*EXERCISE*
With the pictures excluded, output only the lines from the one containing "Task: Click the words" through the last line of the entries, unchanged.

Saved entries

+===+

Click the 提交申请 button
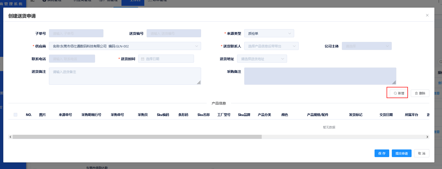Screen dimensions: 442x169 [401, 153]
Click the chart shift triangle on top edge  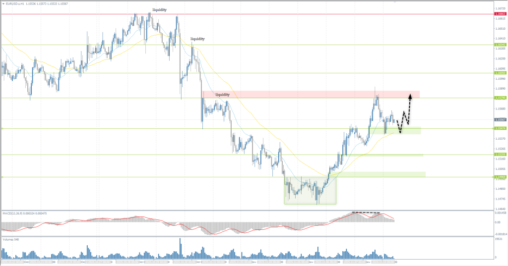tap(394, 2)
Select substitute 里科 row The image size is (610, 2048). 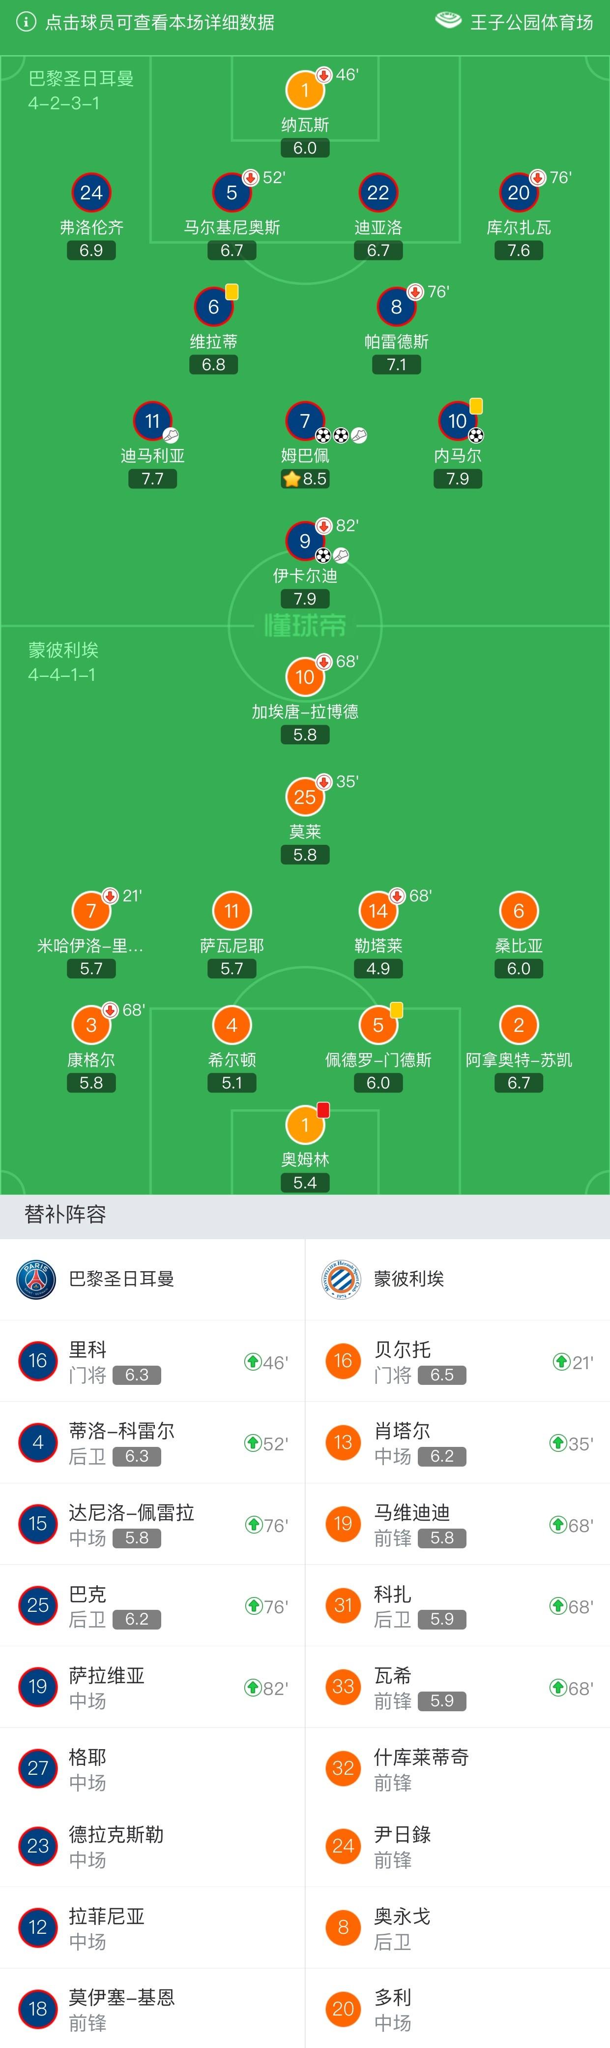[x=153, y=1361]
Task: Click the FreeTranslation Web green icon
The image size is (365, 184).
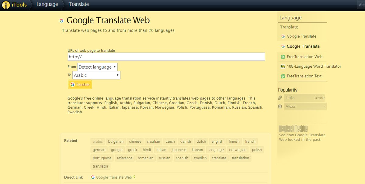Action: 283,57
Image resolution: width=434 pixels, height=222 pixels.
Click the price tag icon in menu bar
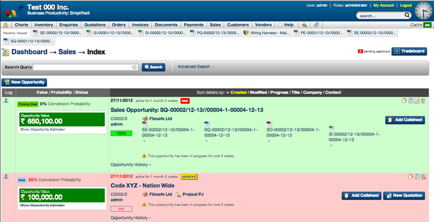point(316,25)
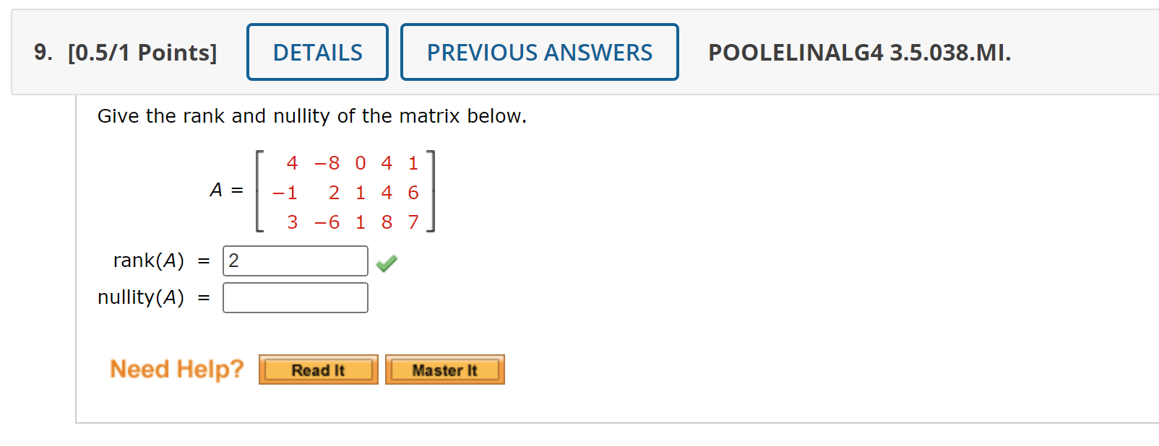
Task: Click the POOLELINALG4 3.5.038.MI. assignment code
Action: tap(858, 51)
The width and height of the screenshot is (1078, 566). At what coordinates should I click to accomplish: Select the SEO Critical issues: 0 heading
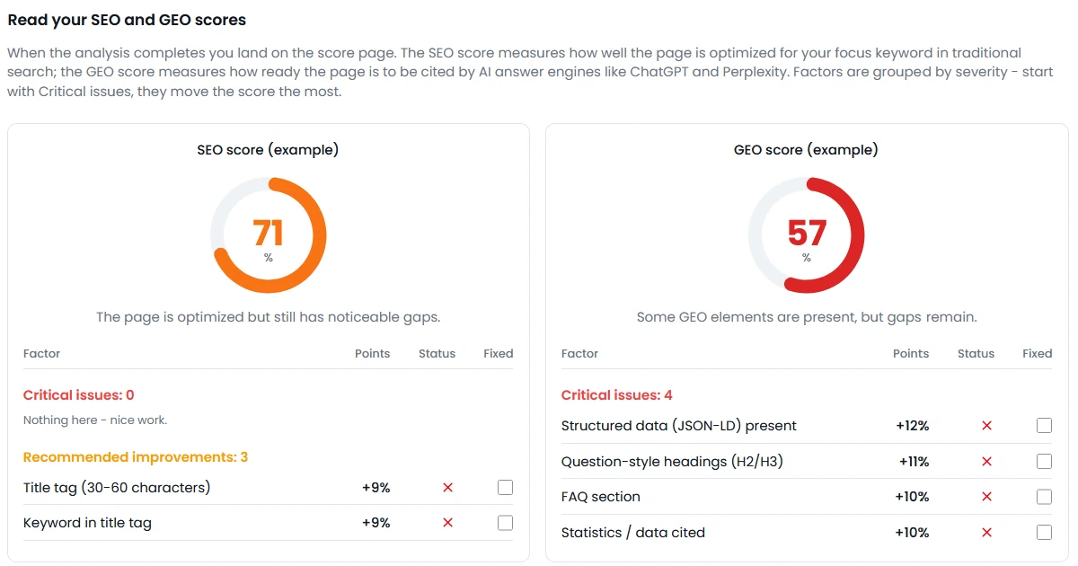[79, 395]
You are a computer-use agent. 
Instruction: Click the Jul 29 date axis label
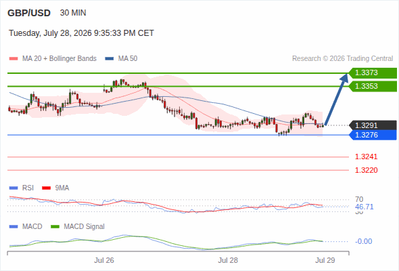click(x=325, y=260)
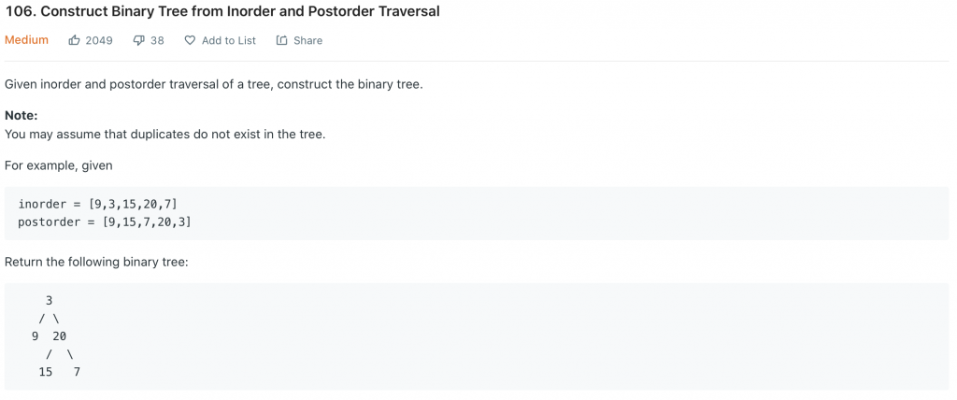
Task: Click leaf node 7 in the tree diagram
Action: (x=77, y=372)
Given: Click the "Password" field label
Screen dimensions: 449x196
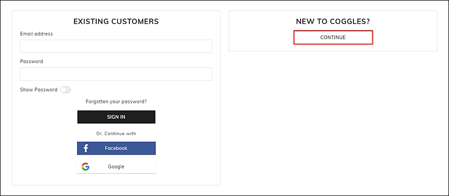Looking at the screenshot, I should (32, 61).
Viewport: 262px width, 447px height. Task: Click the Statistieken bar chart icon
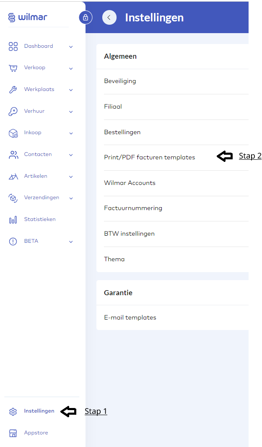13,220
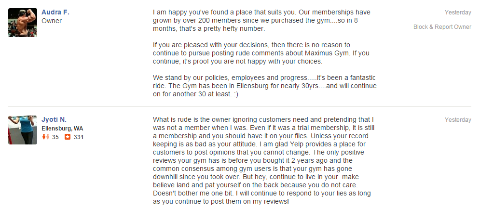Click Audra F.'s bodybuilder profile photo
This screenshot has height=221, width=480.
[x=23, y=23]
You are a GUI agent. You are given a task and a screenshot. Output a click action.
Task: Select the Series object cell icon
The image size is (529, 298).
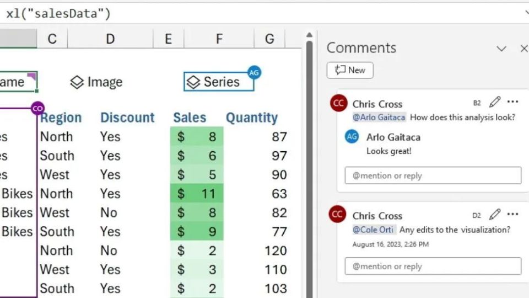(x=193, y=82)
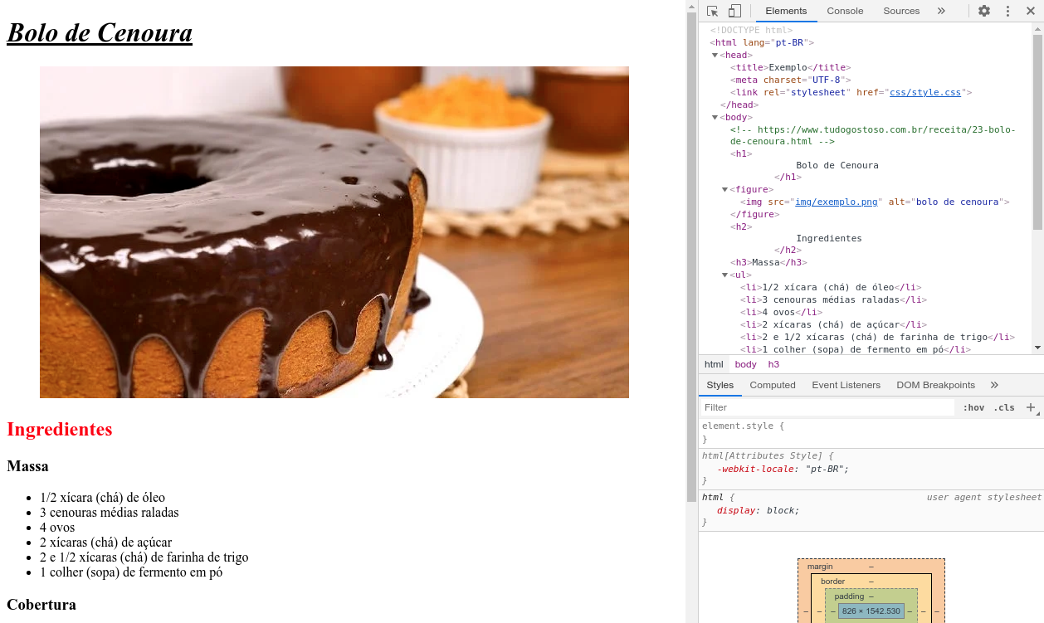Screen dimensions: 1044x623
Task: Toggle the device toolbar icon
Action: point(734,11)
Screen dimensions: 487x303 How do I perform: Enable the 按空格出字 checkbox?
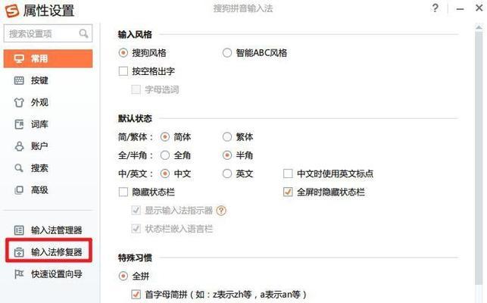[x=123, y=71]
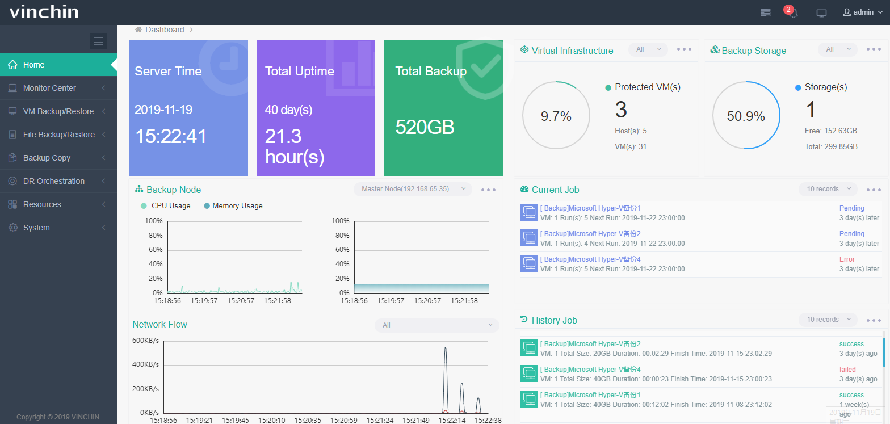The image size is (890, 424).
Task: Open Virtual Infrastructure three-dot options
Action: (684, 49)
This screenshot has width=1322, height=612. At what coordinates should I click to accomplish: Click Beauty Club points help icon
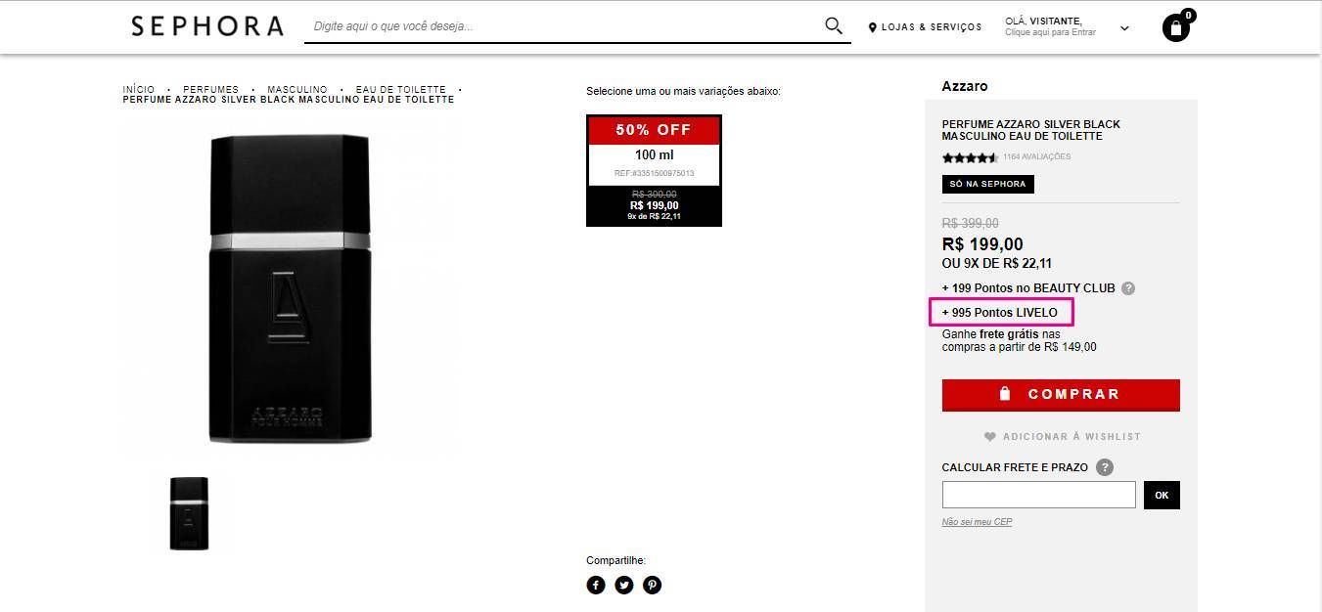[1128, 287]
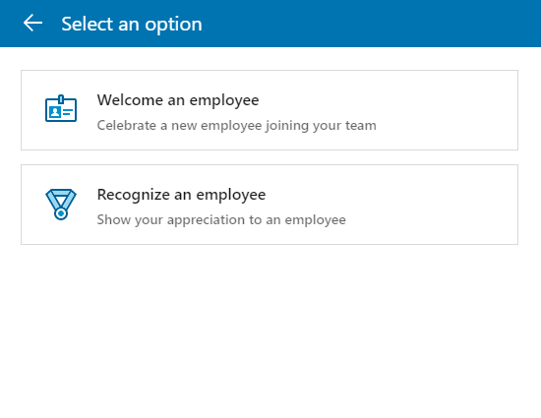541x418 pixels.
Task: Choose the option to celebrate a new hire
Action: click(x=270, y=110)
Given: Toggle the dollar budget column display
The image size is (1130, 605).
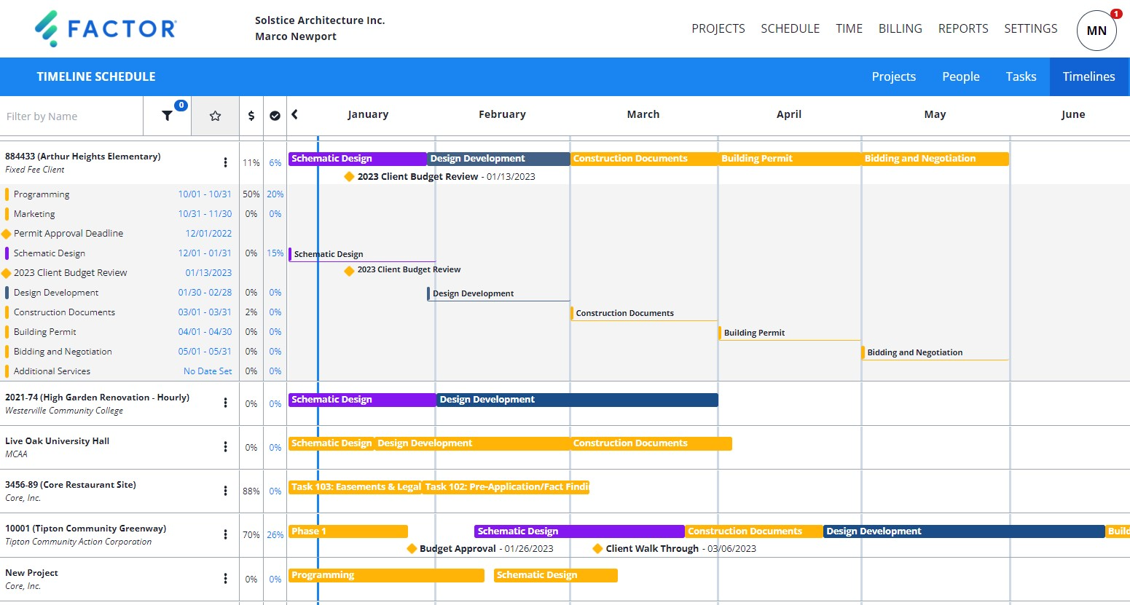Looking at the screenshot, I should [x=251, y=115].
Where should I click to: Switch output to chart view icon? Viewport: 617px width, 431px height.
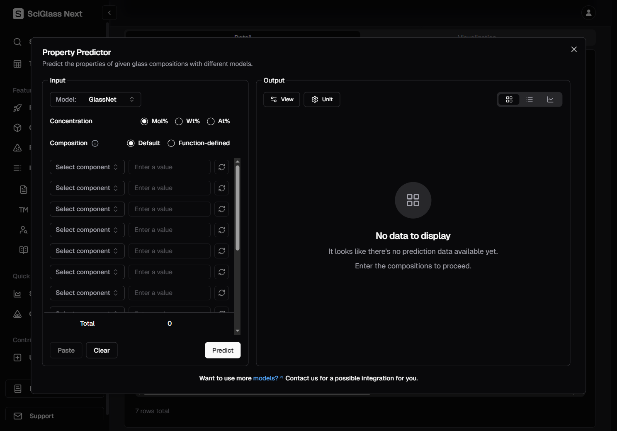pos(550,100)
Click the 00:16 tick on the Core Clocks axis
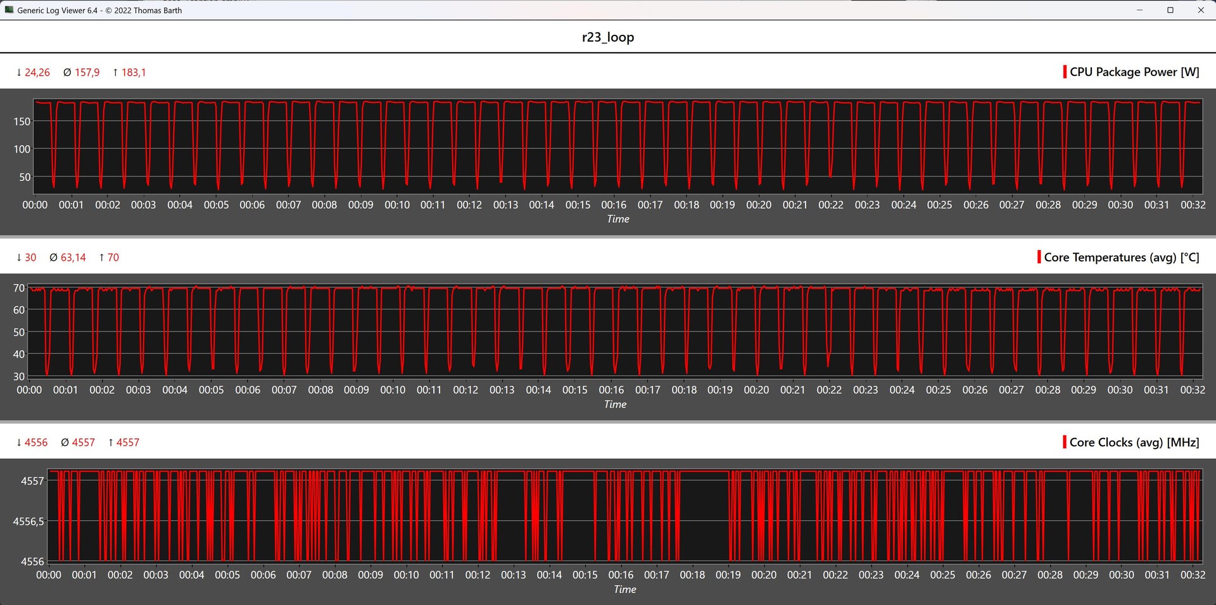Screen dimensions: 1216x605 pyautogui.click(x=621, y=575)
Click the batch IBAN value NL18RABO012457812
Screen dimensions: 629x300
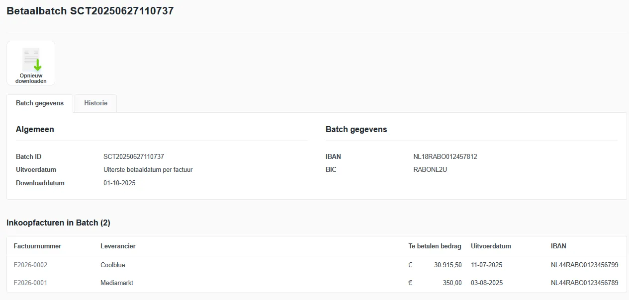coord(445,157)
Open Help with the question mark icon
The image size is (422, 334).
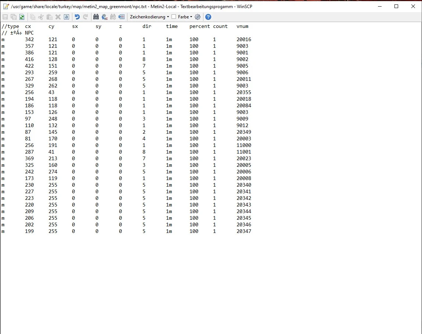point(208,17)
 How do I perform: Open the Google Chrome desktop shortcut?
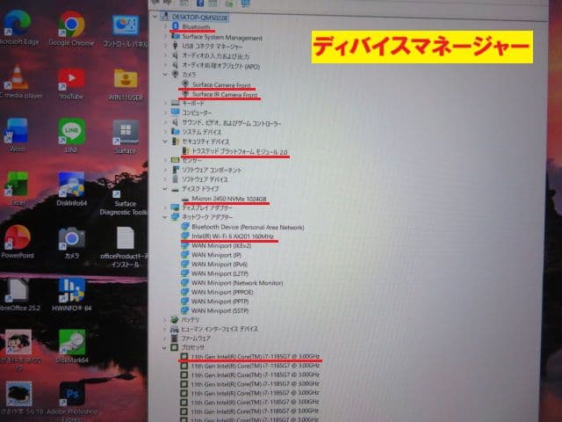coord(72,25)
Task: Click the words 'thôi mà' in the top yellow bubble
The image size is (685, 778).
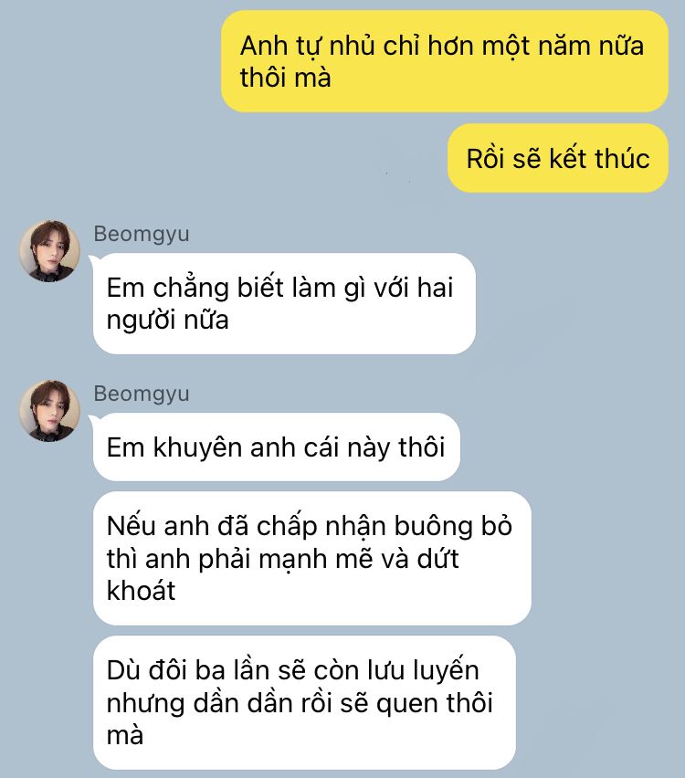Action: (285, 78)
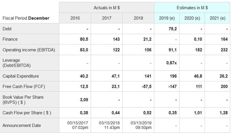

+===+

*ANSWER TO THIS TASK*
Task: Click the words 'thôi mà' in the top yellow bubble
The image size is (685, 778).
Action: (285, 78)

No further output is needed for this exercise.